たった1本の線でありながら、見た目印象を老けさせてしまう“シワ”。
ひと口にシワといっても、顔の部位によってそれぞれ原因が違うのをご存じでしょうか?
この項目では、シワ発生の要因と、解決法について考えてみたいと思います。

スキンケアの選び方&塗り方

表情筋が何度も同じ動作を繰り返した結果、皮膚にクセのような折ジワがつき、やがて定着してしまったシワです。眉間のシワや、目尻から放射状に伸びたいわゆる“カラスの足跡”がこれにあたります。表情筋が関係するためくっきりと刻まれやすく、解消には一歩踏み込んだアプローチが必要です。

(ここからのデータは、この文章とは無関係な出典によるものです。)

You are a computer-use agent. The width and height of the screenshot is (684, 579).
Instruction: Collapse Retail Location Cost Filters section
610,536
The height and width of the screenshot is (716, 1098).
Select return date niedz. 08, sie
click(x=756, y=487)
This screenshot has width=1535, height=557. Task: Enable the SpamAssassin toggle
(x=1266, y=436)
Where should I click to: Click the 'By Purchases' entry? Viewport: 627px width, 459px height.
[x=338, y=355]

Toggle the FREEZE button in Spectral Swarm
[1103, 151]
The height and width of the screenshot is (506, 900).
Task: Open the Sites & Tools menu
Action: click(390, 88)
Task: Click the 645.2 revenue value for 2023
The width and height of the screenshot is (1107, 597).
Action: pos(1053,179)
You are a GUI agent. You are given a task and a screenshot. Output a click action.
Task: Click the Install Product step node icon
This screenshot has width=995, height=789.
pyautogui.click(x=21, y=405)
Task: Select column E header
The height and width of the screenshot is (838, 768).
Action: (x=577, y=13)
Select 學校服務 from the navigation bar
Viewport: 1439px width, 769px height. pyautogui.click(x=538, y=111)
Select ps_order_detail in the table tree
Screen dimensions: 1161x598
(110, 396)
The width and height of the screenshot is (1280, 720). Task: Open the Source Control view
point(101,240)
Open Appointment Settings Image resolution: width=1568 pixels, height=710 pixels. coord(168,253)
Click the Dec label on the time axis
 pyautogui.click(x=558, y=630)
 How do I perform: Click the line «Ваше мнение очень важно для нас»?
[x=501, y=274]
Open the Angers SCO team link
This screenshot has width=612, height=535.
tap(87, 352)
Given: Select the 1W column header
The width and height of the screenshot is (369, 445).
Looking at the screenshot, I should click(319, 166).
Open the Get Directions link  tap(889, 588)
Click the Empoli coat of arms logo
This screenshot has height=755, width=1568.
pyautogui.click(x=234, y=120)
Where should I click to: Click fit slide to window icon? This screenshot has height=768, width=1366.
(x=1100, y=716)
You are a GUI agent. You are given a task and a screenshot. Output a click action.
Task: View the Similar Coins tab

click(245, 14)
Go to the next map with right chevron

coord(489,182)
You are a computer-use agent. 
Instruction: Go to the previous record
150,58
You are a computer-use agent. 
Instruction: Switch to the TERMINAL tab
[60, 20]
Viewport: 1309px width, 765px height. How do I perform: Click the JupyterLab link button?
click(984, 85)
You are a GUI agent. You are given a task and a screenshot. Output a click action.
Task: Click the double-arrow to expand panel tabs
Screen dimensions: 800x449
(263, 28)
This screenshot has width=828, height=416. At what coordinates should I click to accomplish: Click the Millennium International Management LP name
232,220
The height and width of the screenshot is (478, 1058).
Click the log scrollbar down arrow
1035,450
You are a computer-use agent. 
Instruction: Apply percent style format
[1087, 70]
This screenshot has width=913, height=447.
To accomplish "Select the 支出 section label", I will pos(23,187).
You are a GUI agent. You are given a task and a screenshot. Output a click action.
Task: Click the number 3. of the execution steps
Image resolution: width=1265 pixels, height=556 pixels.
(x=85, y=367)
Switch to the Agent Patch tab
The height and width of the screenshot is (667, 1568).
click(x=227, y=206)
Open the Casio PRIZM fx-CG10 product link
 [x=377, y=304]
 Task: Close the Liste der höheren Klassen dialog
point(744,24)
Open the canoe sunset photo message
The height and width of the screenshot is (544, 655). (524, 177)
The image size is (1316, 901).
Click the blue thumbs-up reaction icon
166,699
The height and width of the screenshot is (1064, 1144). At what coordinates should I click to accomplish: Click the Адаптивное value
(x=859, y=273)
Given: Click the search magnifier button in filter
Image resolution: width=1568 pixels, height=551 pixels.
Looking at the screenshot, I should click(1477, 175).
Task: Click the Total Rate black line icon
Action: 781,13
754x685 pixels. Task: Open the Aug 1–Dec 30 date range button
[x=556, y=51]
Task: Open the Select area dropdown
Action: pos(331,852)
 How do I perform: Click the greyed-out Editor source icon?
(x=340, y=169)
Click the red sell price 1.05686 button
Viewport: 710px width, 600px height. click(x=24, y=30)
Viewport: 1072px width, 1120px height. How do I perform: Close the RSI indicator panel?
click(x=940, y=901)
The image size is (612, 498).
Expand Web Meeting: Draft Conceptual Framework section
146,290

肌が乾燥すると、三角形に整っているはずの“キメ”が乱れてきます。本来ふっくらと立体的なキメが徐々に平坦になり、やがて三角形が崩れて一定の方向に流れ始めます。このさざ波のような細かなシワが、最初に現れるのは目元。深いシワとして定着する前に、保湿の徹底が必要です。

加齢と共に肌を支える真皮層の構造が乱れ、肌表面もハリ感を失って、顔全体が下垂してきます。また、筋肉の衰えとともに口角が下がってくる傾向も。これらの要因が重なって、下垂した皮膚が口の脇にたまり、深い“ほうれい線”として際立たせてしまうのです。解消のためには、肌全体のハリ感を呼び覚ますケアが大切です。

どんな風にケアしたら良いのでしょう?

スキンケアの選び方&塗り方

シワの第一歩である“キメの乱れ”“目の下の小ジワ”に対しては、まず保湿の徹底を心がけましょう。キメの乱れの大きな要因は、ズバリ“乾燥”です。角質層が潤いで十分に満たされると、肌表面もふっくらと整い、初期段階のシワなら目立ちにくくなります。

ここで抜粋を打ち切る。